Samimiyetle ayakta kalmak isteyen her kesimden herkesin üzerinde ittifak edeceği realite budur. Sahteliklerin Kâbe’deki putlar gibi bir alaşağı olduğu günümüzde, bizim önümüzdeki tek seçenek hakikate sımsıkı yapışmak... Elbette ki “Mutlak” hakikate.
***
Üstad Necib Fazıl’ı anmak ve anlamak... Bu hafta Necib Fazıl’ın doğumu ve vefatının sene-i devriyesini idrak edeceğiz.
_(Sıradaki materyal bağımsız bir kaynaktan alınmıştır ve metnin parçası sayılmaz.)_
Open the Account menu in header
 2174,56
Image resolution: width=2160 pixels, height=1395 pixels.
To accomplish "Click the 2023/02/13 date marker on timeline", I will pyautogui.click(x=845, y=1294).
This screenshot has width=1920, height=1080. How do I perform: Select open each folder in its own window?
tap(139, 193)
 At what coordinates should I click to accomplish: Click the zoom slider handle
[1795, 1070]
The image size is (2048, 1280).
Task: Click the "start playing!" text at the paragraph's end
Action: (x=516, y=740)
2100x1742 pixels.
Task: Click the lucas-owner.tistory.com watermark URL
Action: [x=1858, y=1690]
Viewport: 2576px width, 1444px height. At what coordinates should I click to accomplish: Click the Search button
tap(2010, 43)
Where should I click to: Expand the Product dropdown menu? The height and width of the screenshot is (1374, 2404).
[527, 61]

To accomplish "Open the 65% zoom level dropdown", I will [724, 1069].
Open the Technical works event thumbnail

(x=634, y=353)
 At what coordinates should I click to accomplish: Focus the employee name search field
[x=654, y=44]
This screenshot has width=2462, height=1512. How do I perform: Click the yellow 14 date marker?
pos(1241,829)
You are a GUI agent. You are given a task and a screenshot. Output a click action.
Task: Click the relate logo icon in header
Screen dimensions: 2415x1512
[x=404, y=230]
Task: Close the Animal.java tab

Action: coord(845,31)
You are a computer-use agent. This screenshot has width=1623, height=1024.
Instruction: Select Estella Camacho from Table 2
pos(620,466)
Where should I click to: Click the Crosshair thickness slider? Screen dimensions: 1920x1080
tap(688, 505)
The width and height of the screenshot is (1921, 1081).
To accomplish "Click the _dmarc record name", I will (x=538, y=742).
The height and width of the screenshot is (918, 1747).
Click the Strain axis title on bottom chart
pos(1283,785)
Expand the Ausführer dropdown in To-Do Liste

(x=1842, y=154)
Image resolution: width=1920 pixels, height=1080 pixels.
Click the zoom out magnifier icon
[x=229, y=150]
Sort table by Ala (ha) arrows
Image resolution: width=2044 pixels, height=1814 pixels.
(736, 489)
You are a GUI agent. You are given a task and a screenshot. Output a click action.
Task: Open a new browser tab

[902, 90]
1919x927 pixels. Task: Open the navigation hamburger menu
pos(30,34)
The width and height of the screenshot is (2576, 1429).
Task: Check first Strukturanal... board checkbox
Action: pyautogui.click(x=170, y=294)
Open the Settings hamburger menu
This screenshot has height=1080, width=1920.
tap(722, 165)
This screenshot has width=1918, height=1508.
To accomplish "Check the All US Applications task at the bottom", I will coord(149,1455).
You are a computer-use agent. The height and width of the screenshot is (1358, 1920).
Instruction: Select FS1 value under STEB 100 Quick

Onu anlamak diyoruz, yani örgüleştirdiği ideolocyayı eşya ve hadiselere tatbik etmenin çilesine talib olmak ve nihayetinde de tatbikçisi olmak. Üstad’ı anlamak, İslâm’ı merkez Anadolu’dan başlayarak cihana hâkim kılmaktır. Bunun haricindeki her şey, bir seremoni seviyesinde işlere çelenkleşmiş cesetleri getirip götürmekten ibaret... Hem zaten Üstad Necib Fazıl, çelenk denen şeyden de, kültüründen de, çelenkleşmiş cesetlerden de tiksinen biri değil miydi?
***
Sahteliklerin bir bir yıkıldığı ve alanın hakiki olan için açıldığı bugünlerde bize düşen borç, Necib Fazıl’ı anlamaktır. Bunun alâmeti de lâf değil, caka satmak değil, poz kesmek değil... İçinde bulunduğumuz şartlardan kaynaklanan tüm menfîlikleri sıçrama tahtası bilip, onun idealini gerçekleştirmek. Yani İslâm’ı Anadolu’dan başlayarak bütün cihana hâkim kılmak... Gerisi, Üstad’a veba illeti gibi görünen boş lâf.